Exercise brief — Check each line of the data below for the word "computer". How many lines have it? Answer with the number alone.

Data provided —
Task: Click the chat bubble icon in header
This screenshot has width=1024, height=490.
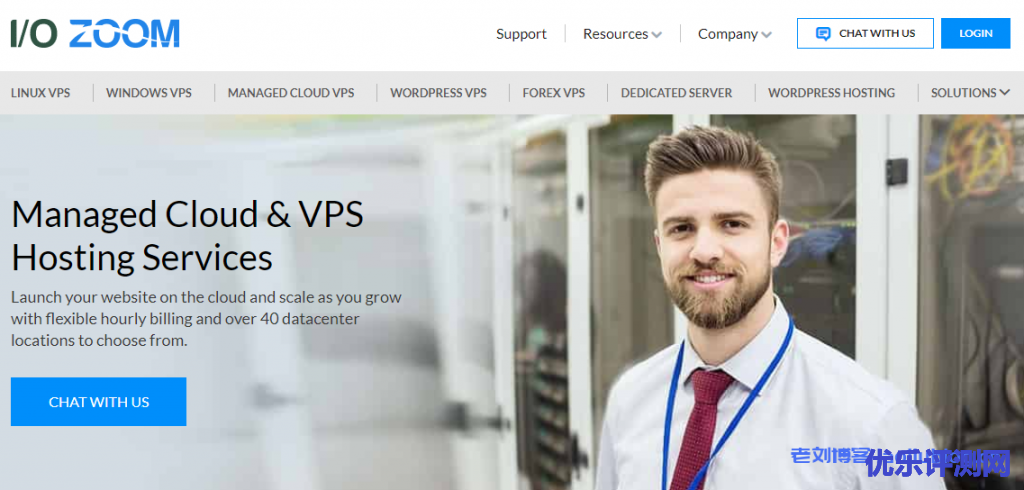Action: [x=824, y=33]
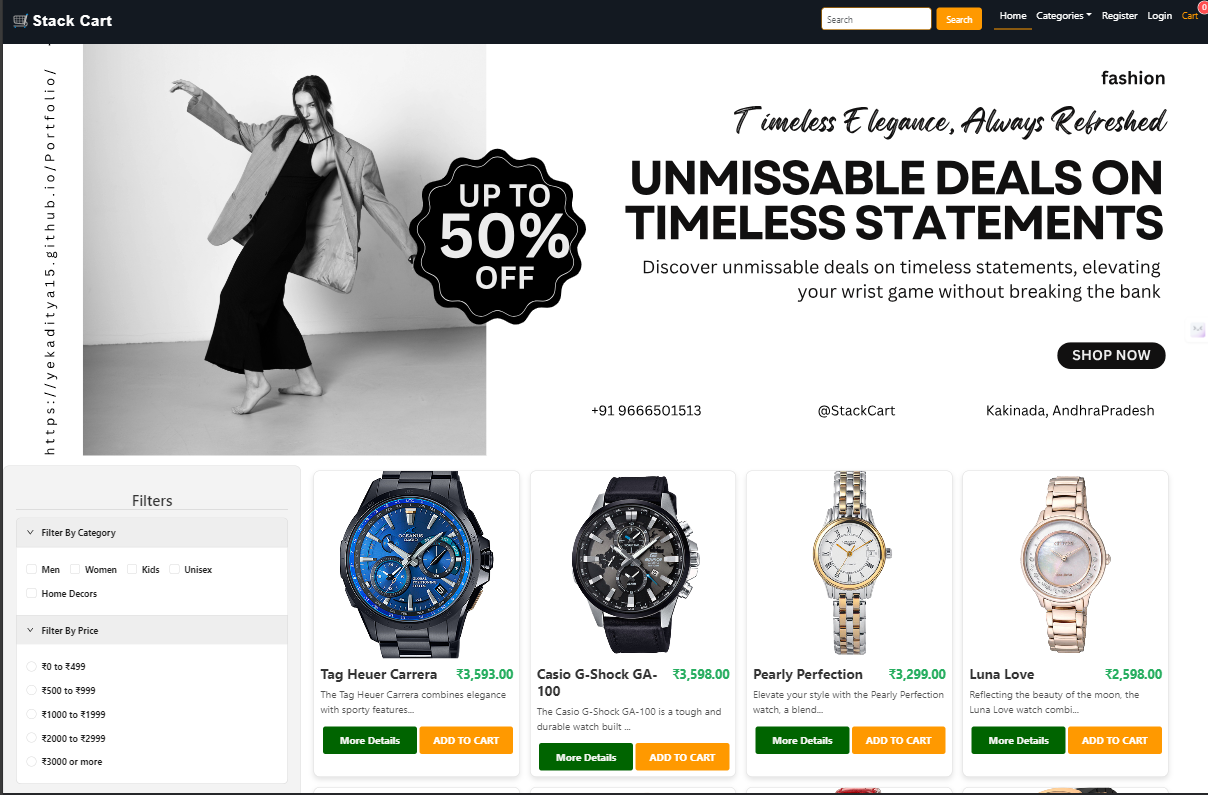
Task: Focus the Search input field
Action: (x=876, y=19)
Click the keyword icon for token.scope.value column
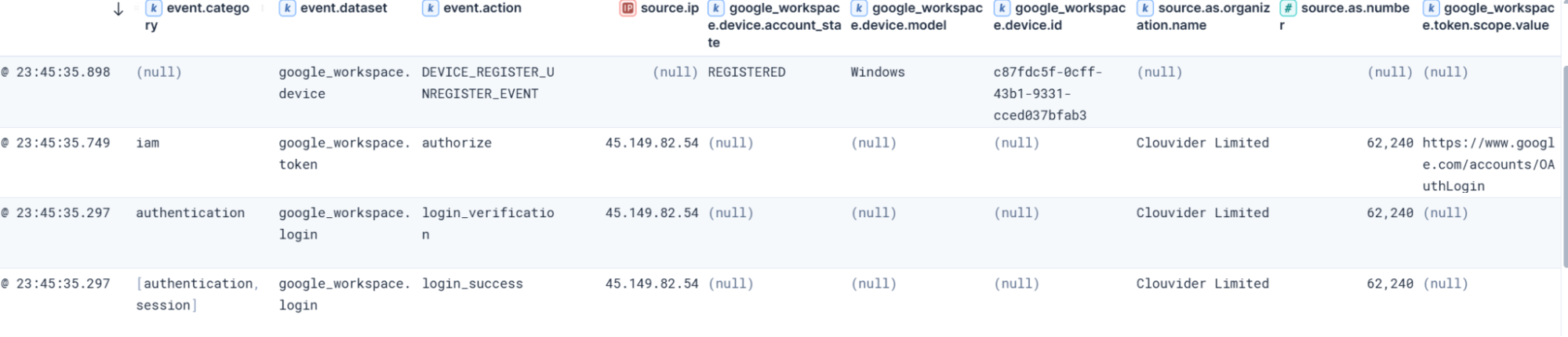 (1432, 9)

...

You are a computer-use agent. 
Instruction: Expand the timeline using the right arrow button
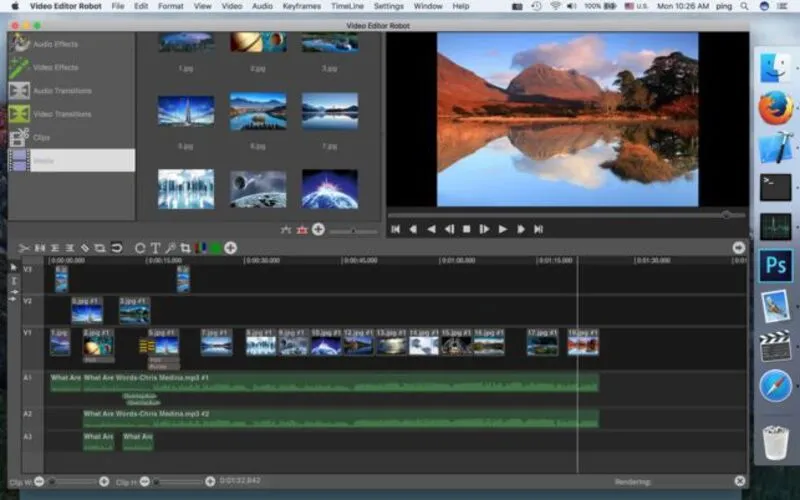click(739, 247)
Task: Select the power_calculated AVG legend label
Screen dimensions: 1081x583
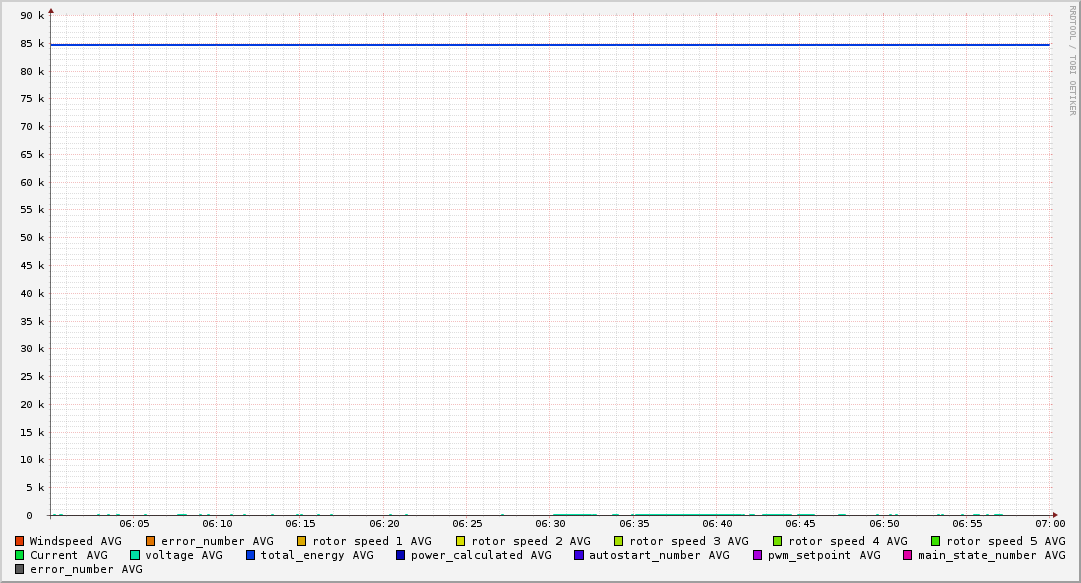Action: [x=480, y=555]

--

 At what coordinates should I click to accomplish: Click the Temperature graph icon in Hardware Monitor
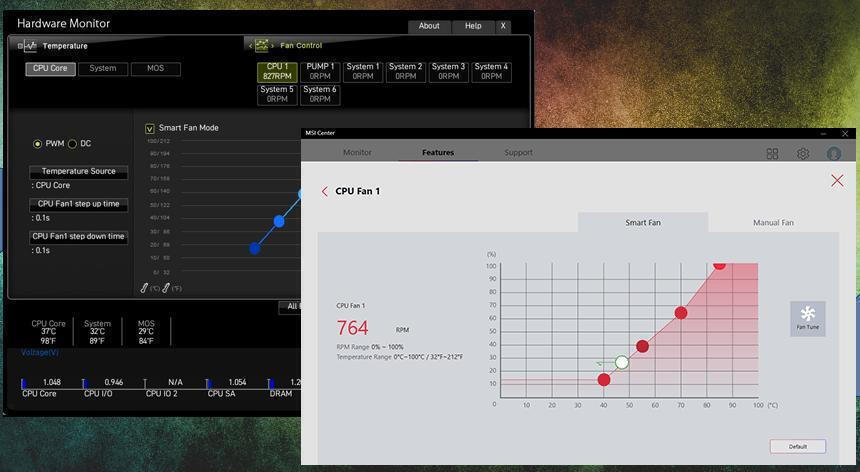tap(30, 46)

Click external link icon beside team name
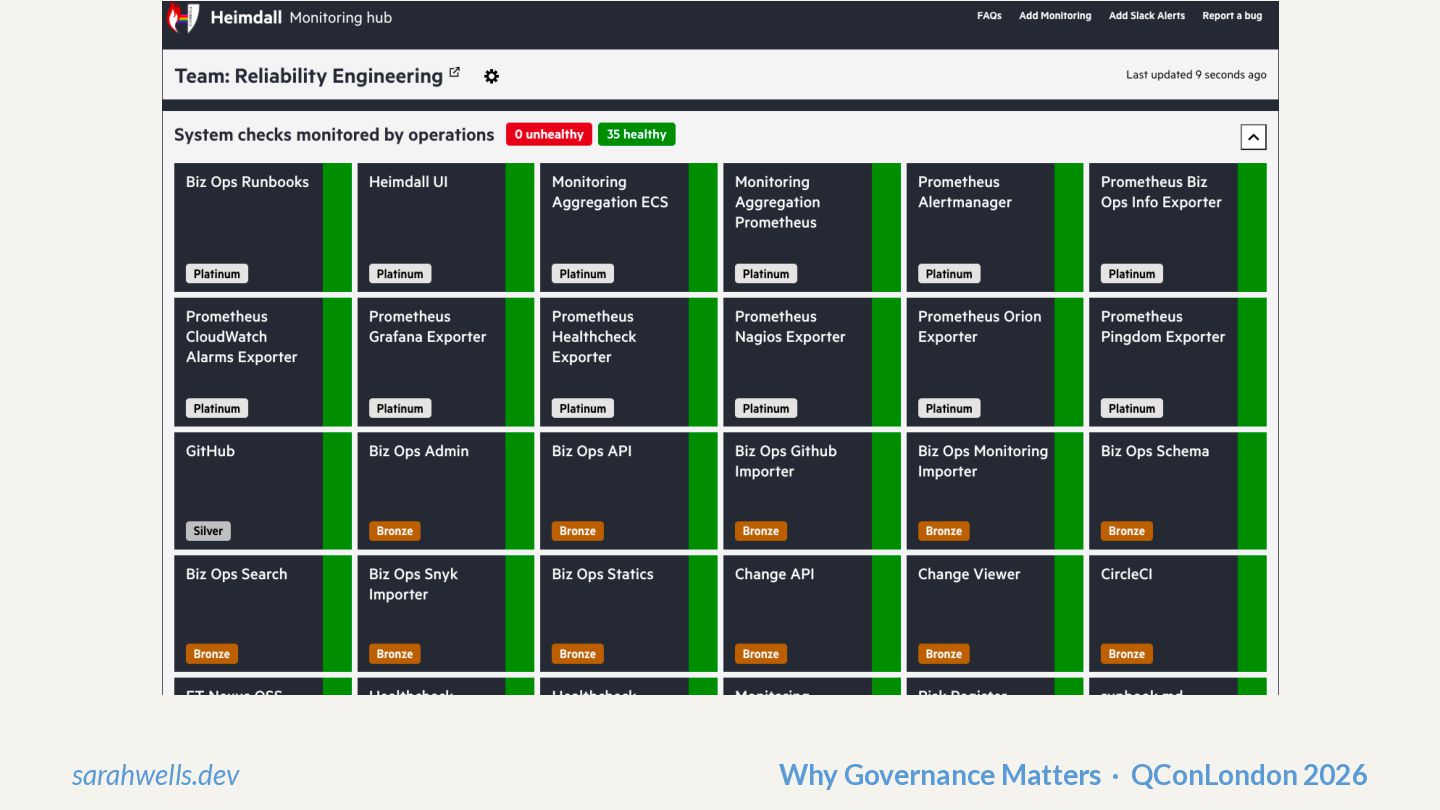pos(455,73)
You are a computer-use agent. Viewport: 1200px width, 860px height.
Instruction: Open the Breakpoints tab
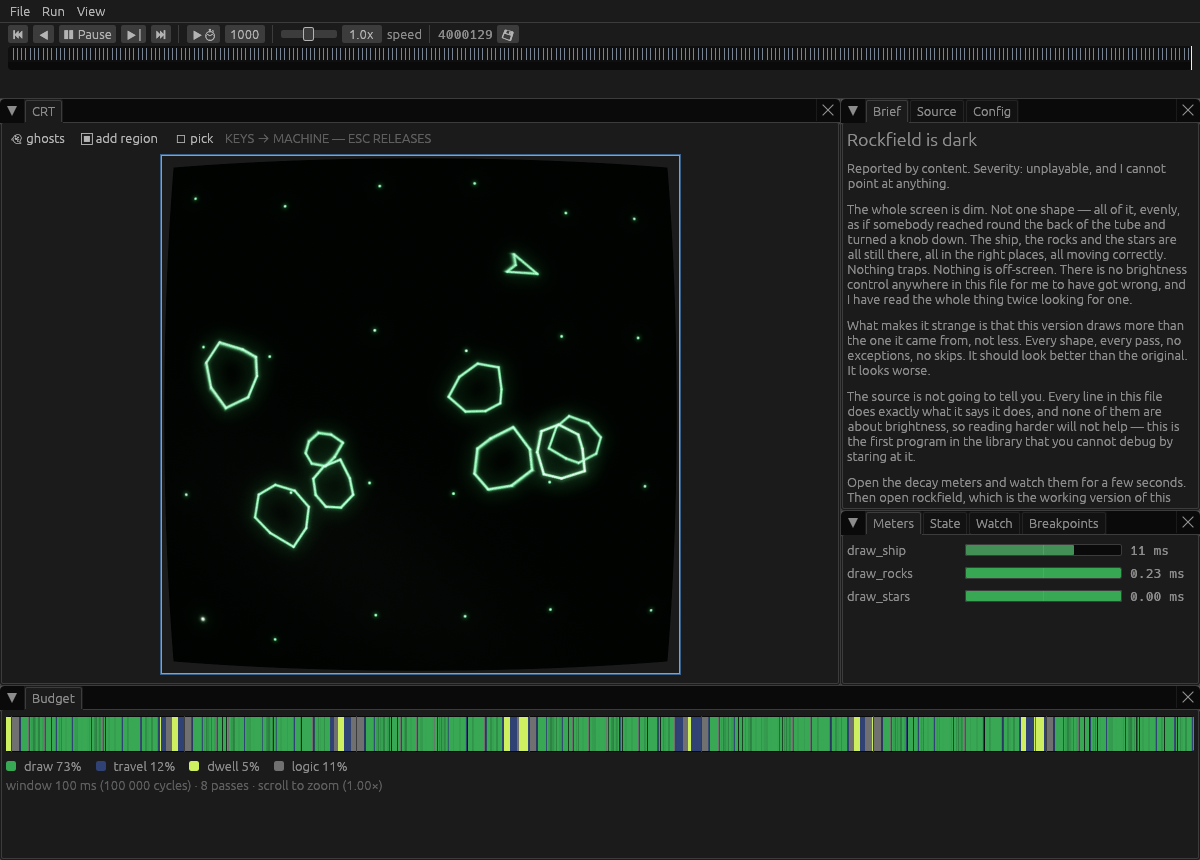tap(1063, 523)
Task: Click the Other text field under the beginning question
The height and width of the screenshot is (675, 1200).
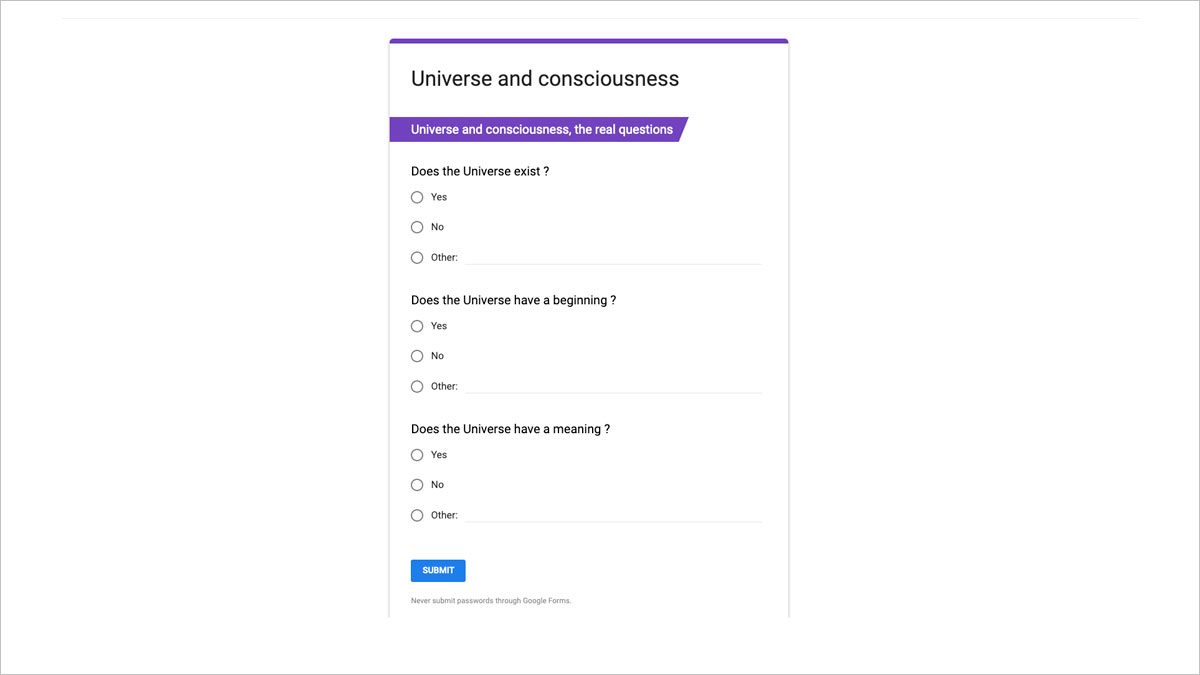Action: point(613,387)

Result for this task — 2